È recentissima la riscoperta e consacrazione dell’artista svedese Hilma af Klint (1862-1944), che precorse i tempi dell’astrattismo pittorico a tal punto da scegliere volontariamente di tenere nascosti i propri quadri fino a quando non fossero trascorsi vent’anni dalla sua morte, credendo che il pubblico dell’arte non fosse ancora pronto per quella rivoluzione di pensiero e d’immagine.
Lo scorso febbraio il Guggenheim di New York ne ha presentato un’importante antologica, resoconto di una visione pionieristica coadiuvata da altre artiste connazionali, riunite sotto il nome "de Fem" (Le Cinque) e interessate all’intervento del paranormale per mezzo di sedute spiritiche, atte a ispirare una pratica sperimentale di disegno automatico comparabile al canalizzare influssi mistici.

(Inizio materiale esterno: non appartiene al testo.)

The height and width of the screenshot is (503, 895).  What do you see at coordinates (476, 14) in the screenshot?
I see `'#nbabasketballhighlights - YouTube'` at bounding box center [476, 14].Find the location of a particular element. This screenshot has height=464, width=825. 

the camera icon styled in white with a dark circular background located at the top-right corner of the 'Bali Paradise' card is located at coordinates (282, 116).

Questa, fra le altre, la principale ispirazione per il ritorno del duo A Winged Victory For The Sullen, che tra commissioni per opere di danza contemporanea (“Atomos”, 2014) e colonne sonore cinematografiche (“Iris”, 2016) di fatto non aveva ancora dato seguito all’ormai lontano esordio omonimo. Ne è l’occasione anche il passaggio dalla joint venture tra Erased Tapes e Kranky all’etichetta crossover Ninja Tune, detentrice anch’essa di un roster sempre più nutrito e prestigioso.
Può sembrare una metafora forzata, ma “The Undivided Five” è la sostanziale riconferma di come Dustin O’Halloran e Adam Wiltzie si rendano i medium per l’odierna perpetuazione di insegnamenti secolari, a ridosso di un’altra grande rivoluzione espressiva quale fu il tardo romanticismo di Debussy – in questo ambito altri esponenti dell’ambient music si erano invece confrontati con il sinfonismo di Mahler (Matthew Herbert, Fennesz) e Wagner (Indignant Senility).
Cinque come le succitate accolite dell’esoterismo scandinavo, ma anche come l’intervallo di quinta giusta, anticamente attribuito al divino e al trascendente, e il suo opposto diabolico (quinta diminuita o aumentata). Così, ormai quasi del tutto emancipati dai tired sounds della storica compagine texana, AWVFTS affondano ancor più convintamente nelle tenere radici di un classicismo perduto e ritrovato, facendo tesoro della cruciale lezione del sodale Jóhann Jóhannsson rispetto all'integrazione fra strumentazione acustica e manipolazione elettronica.
E analogamente al maestro islandese scomparso un anno fa, nella stesura del duo permane il gusto per un “cinemascope” sonoro che abbraccia lo spazio circostante e lo ammanta di tinte sfumate eppure dense, sacrali e terrene, nell'umile ma costante anelito verso una nuova forma di sublime musicale.
Quand’anche la formula di O’Halloran e Wiltzie apparisse oggi derivativa e collaudata, essa è nondimeno il frutto di sensibilità complementari in grado di dettare il passo della nuova composizione d'atmosfera, all'estremo opposto del sottofondo neutro per rivendicare la centralità di un incorrotto texturing emozionale, riverbero ideale e concreto di un'eredità artistica transdisciplinare che sembra non abbia mai conosciuto altro linguaggio che quello dei sentimenti, ma entro una sfera inaccessibile ai più.